Farber on Film: The Complete Film Writings of Manny Farber
Edited by Robert Polito
“Finally, a definitive collection of work by one of America’s greatest film critics. Manny Farber’s approach to movies was utterly unique—he saw elements and values that no one else saw, and he gave us the tools to see them, too.”
Read an exclusive interview with volume editor Robert Polito (PDF, 99 K)
Read an excerpt, Farber's review of Clash By Night (June 16, 1952) (PDF, 40 K)
Read an excerpt, Farber's essay "Badlands, Mean Streets, and The Wind and the Lion" (with Patricia Patterson, September 23, 1975) (PDF, 77 K)
Manny Farber (1917–2008) was a unique figure among American movie critics.

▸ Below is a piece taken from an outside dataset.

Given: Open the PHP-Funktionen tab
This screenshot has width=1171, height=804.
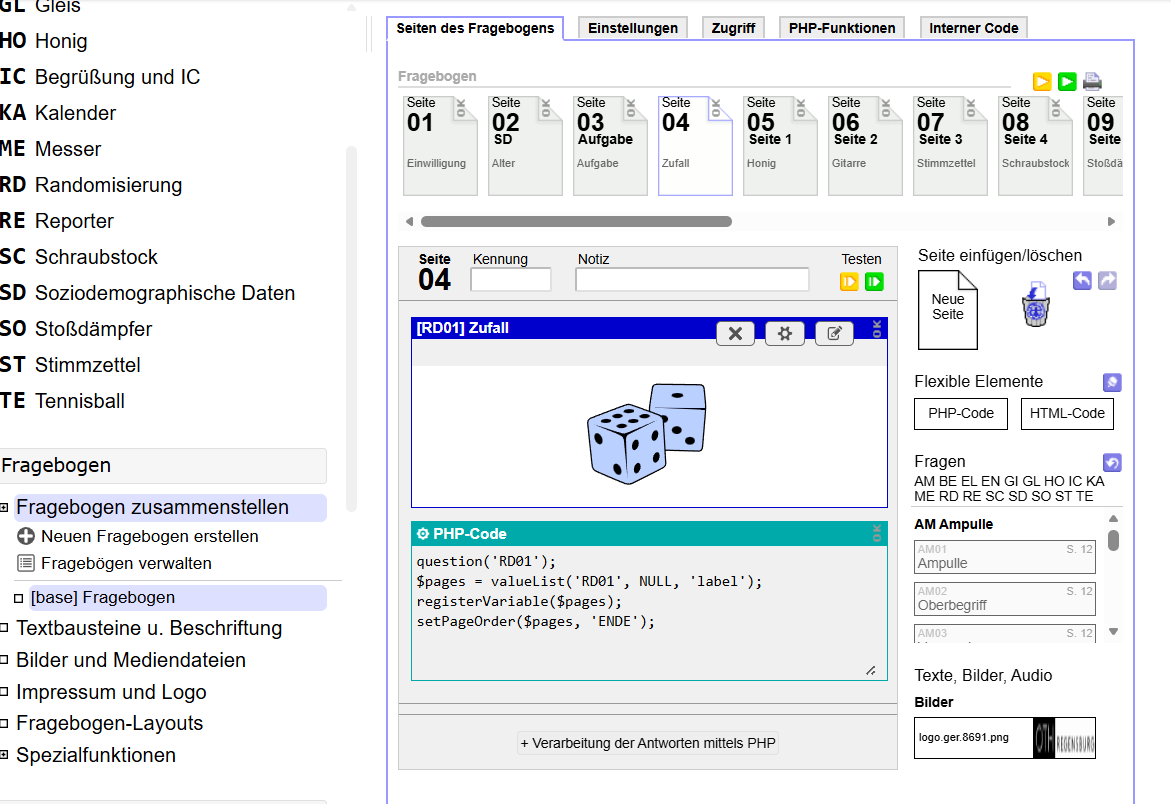Looking at the screenshot, I should pyautogui.click(x=842, y=28).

Champion of what he called "termite art" (focused, often eccentric virtuosity as opposed to "white elephant" monumentality), master of a one-of-a-kind prose style whose jazz-like phrasing and incandescent twists and turns made every review an adventure, he has long been revered by his peers. Susan Sontag called him "the liveliest, smartest, most original film critic this country ever produced"; for Peter Bogdanovich, he was "razor-sharp in his perceptions" and "never less than brilliant as a writer."
Farber was an early discoverer of many filmmakers later acclaimed as American masters: Val Lewton, Preston Sturges, Samuel Fuller, Raoul Walsh, Anthony Mann. A prodigiously gifted painter himself, he brought to his writing an artist's eye for what was on the screen. Alert to any filmmaker, no matter how marginal or unsung, who was "doing go-for-broke art and not caring what comes of it," he was uncompromising in his contempt for pretension and trendiness-for, as he put it, directors who "pin the viewer to the wall and slug him with wet towels of artiness and significance."
The excitement of his criticism, however, has less to do with his particular likes and dislikes than with the quality of attention he paid to each film as it unfolds, to the "chains of rapport and intimate knowledge" in its moment-to-moment reality. To transcribe that knowledge he created a prose that, in Robert Polito's words, allows for "oddities, muddles, crises, contradictions, dead ends, multiple alternatives, and divergent vistas." The result is critical essays that are themselves works of art.
Farber on Film contains this extraordinary body of work in its entirety for the first time, from his early and previously uncollected weekly reviews for The New Republic and The Nation to his brilliant later essays (some written in collaboration with his wife, Patricia Patterson) on Godard, Fassbinder, Herzog, Scorsese, Altman, and others. Featuring an introduction by editor Robert Polito that examines in detail the stages of Farber's career and his enduring significance as writer and thinker, Farber on Film is a landmark volume that will be a classic in American criticism.
Robert Polito, volume editor, is a poet, biographer, and critic whose books include Doubles, Hollywood & God, A Reader's Guide to James Merrill's The Changing Light at Sandover, and Savage Art: A Biography of Jim Thompson, for which he received the National Book Critics Circle Award. He directs the Graduate Writing Program at the New School in New York City.